First, I discovered that I indeed did have a spiritual path. Don't laugh, this was a surprise to me! My concept of spiritual growth had a lot to do with reading Carl Jung. I was also exploring meditation and yoga, which helped me to experience (and control) my mind - something that also gives a mystical-like experience when practiced. I discovered the teachings of Buddha and learned the advantages of staying on a path - of living on the path with a smile. I opened my mind to Jesus and his Sermon on the Mount. I considered that prospects of a man trying to change the world for the better, only to have his message be a death sentence. Through a recovery community I discovered the spirituality accessible through deep connections and learning to deal with suffering. And through family I learned the time-honored skill of love and redemption. Oddly, however, I didn't really get any of these lessons through the UU. I listened to a great deal of sermons. A few of them really moved me. But none of them changed me in any way. That was my first issue with UUism, it didn't really change my internal spiritual barometer. I had walked in a half full, but I was never really topped off.
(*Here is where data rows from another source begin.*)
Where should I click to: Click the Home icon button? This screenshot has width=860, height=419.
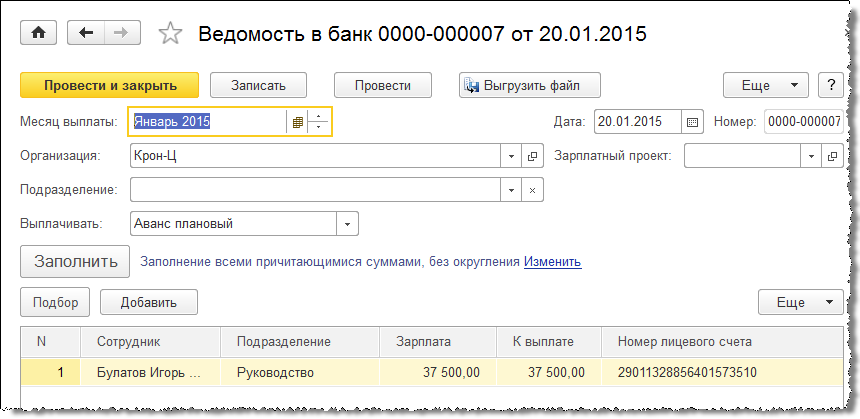tap(39, 33)
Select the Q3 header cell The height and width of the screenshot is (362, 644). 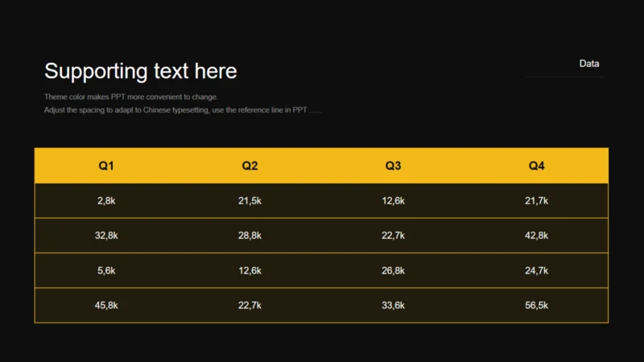point(393,166)
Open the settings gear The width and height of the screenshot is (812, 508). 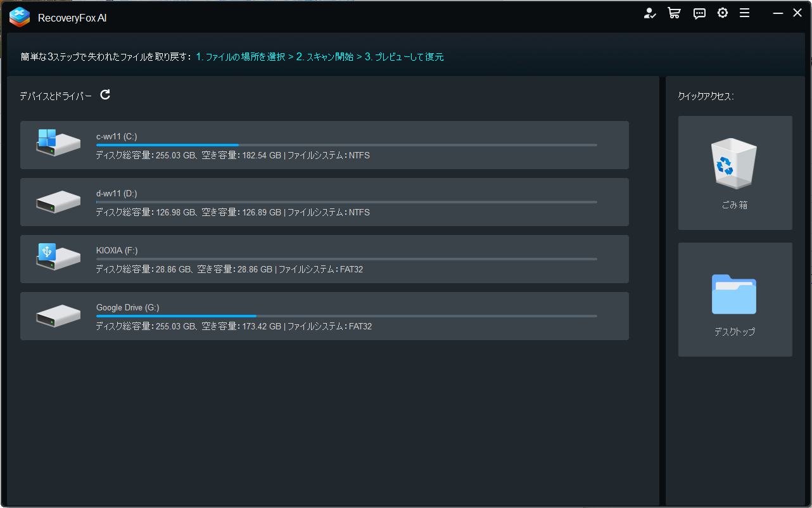(x=723, y=13)
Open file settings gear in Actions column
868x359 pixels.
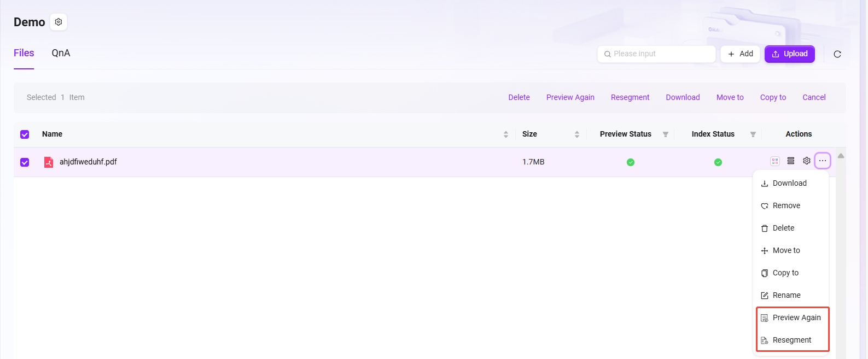(x=807, y=161)
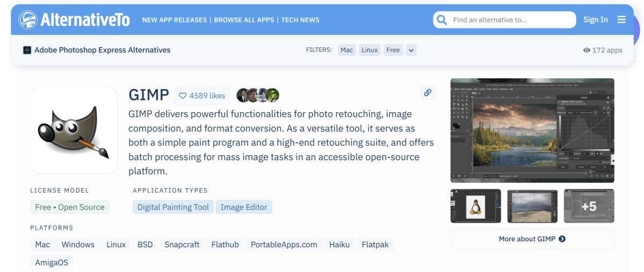Click the GIMP Wilber mascot logo
Viewport: 644px width, 272px height.
tap(74, 130)
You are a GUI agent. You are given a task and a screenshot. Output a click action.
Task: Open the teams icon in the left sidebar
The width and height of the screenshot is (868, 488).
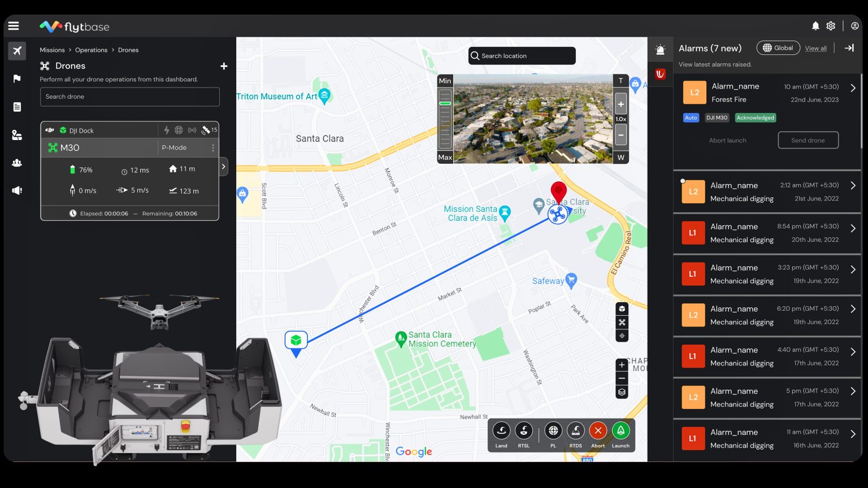(17, 163)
Also, around the same time, pronouns entered the mix. This was perhaps the thing that gave me the greatest internal conflicts. Almost instantaneously, speakers and parishioners were announcing their pronouns from the podium. It seems like a silly thing to bother me, but yet I was. I see the use of pronouns as a type of identity politics that has now taken over social protocols. There use to be a time when, if you misgendered someone, you just apologized and corrected the mistake. My name is Stacy, I was a skinny boy with a girl's name. I went through that - often! Did social protocols have to be changed? Especially in the UU, which is - without a doubt- the most liberal religious community on the planet. Does anyone really think that anyone within the community would act with malice towards another on the basis of gender? Yet, the protocol was adopted by members seemingly without any conversation on what social good would arise form such a practice. Does the congregation feel more welcoming? More inclusive? Ah - there might be the rub. Perhaps this is not being done for any social good, but rather for the perception that those partaking in such an activity might be more welcoming. And while I can never definitively say what people's intentions are, I sometimes wondered if my fellow UUs were in-fact virtue signaling ( and maybe not even conscious of it).
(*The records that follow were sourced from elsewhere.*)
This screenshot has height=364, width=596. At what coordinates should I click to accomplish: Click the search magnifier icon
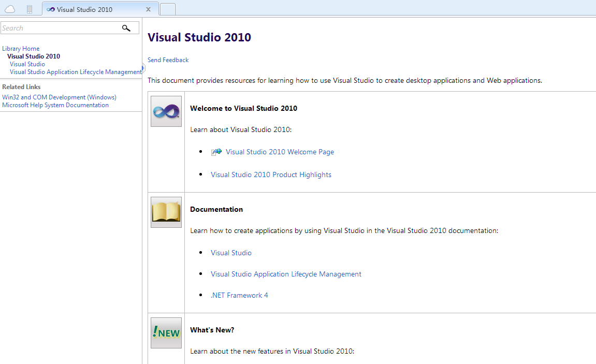(126, 28)
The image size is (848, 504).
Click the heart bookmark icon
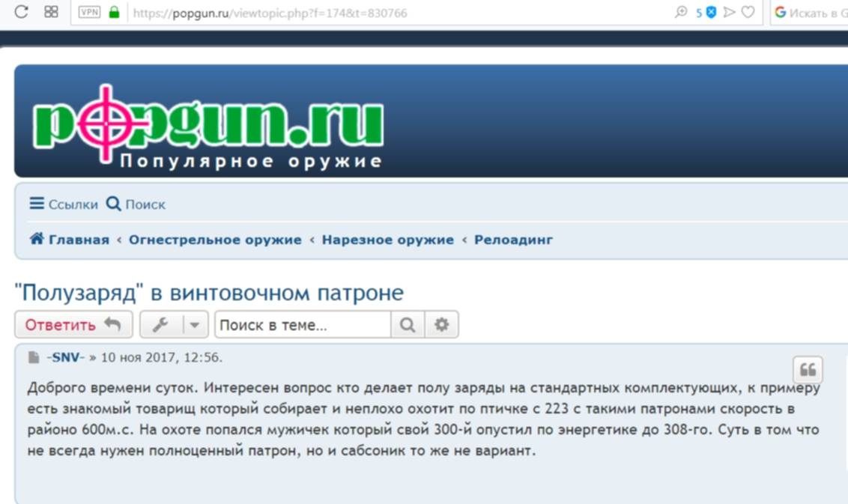click(x=748, y=12)
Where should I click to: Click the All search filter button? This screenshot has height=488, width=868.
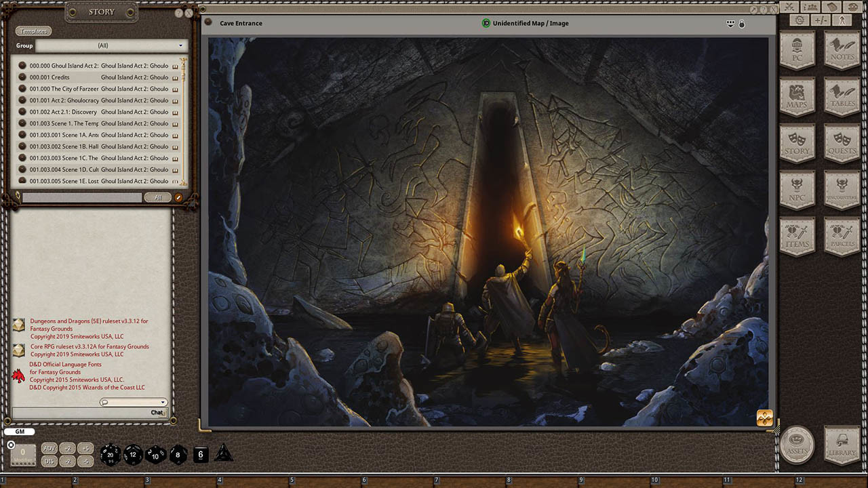(157, 197)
It's not like I didn't talk to these congregation members in coffee hours or at social functions. There was indeed a lot of social activism and extreme opinions on a variety of topics. Many of the people held beliefs that centered around social rebellion, defiance and greater good. Unfortunately , they seemed less interest in anyone else's sense of greater good. And there was the rub. This blog is entitled Freethinking. I am a freethinker. I explore all kinds of ideas, even ones that piss me off. But I'm not very good at hive mind thinking. Maybe that's part of the problem I have with religion. There is still too much of me that wants the freedom to cast doubt, to question others and maybe even have difficult conversations. To me, that is what it means to be truly free. I don't think the UUs participate in speech suppression, but rather do anything they feel contributes to the common good. In so doing, I rarely - if ever -would see a discourse on why behaviors were inherently good or bad. Was this not the role of religion to answer?
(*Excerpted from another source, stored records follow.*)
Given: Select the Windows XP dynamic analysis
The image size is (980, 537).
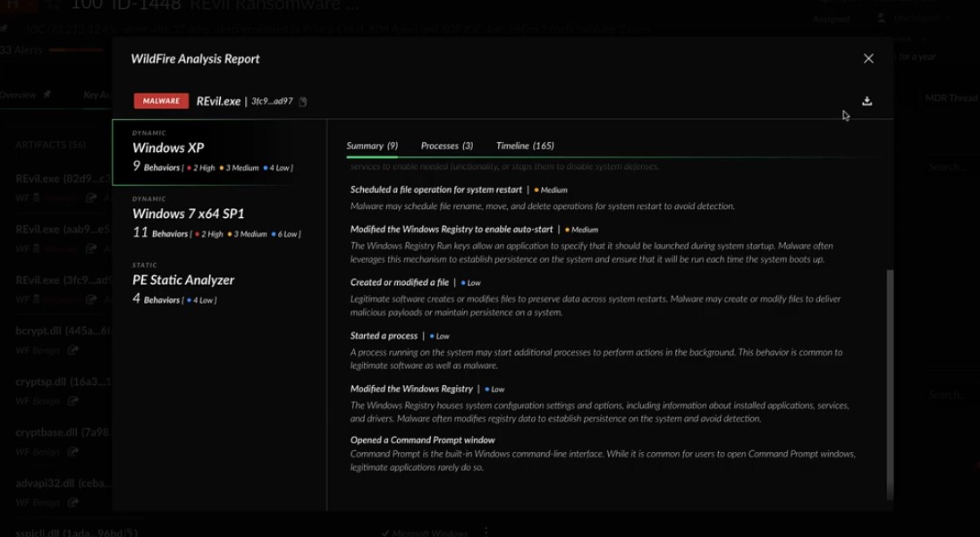Looking at the screenshot, I should pyautogui.click(x=219, y=152).
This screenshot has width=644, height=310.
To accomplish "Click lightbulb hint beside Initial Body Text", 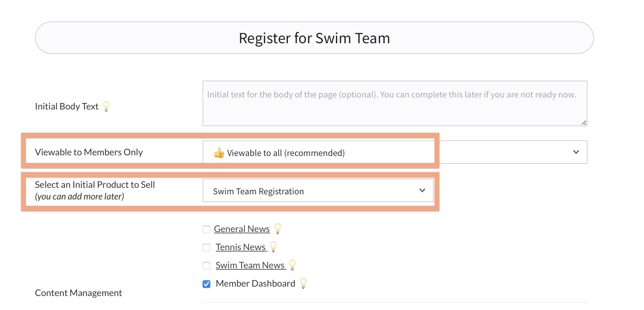I will 106,107.
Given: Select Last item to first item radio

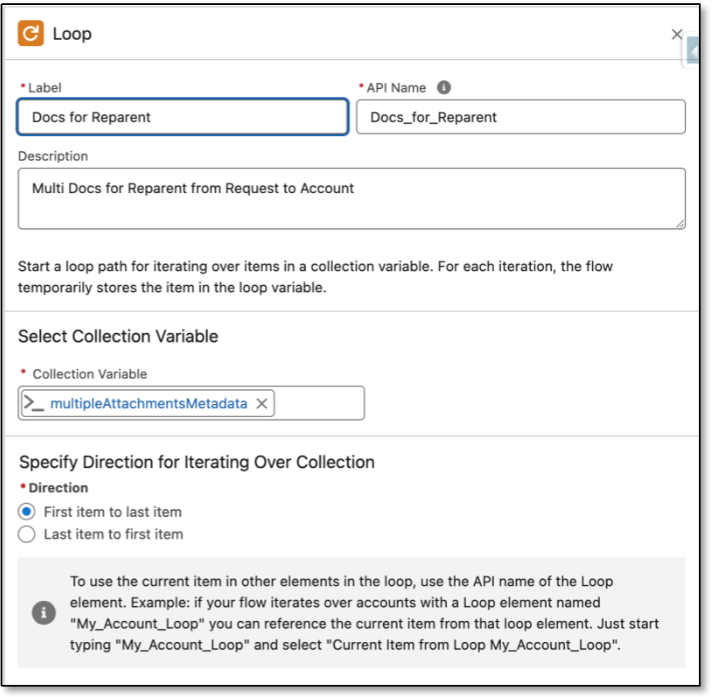Looking at the screenshot, I should (27, 534).
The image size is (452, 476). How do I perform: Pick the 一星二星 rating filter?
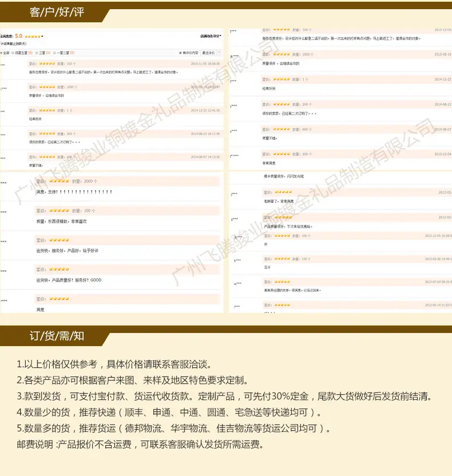coord(55,53)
This lead me to a greater realization that my growth as a spiritual being was happening outside the UU, and my connection to the congregation increasingly strained by any lack of that development. Indeed, connection to others (a form of spiritually) was difficult for me in the UU but was often deep and rich in other communities. Perhaps my spiritual path lies in rich discourse, in a way where feelings and emotions are shared and felt. I don't mind being in the audience, but occasionally I'd like to be a speaker!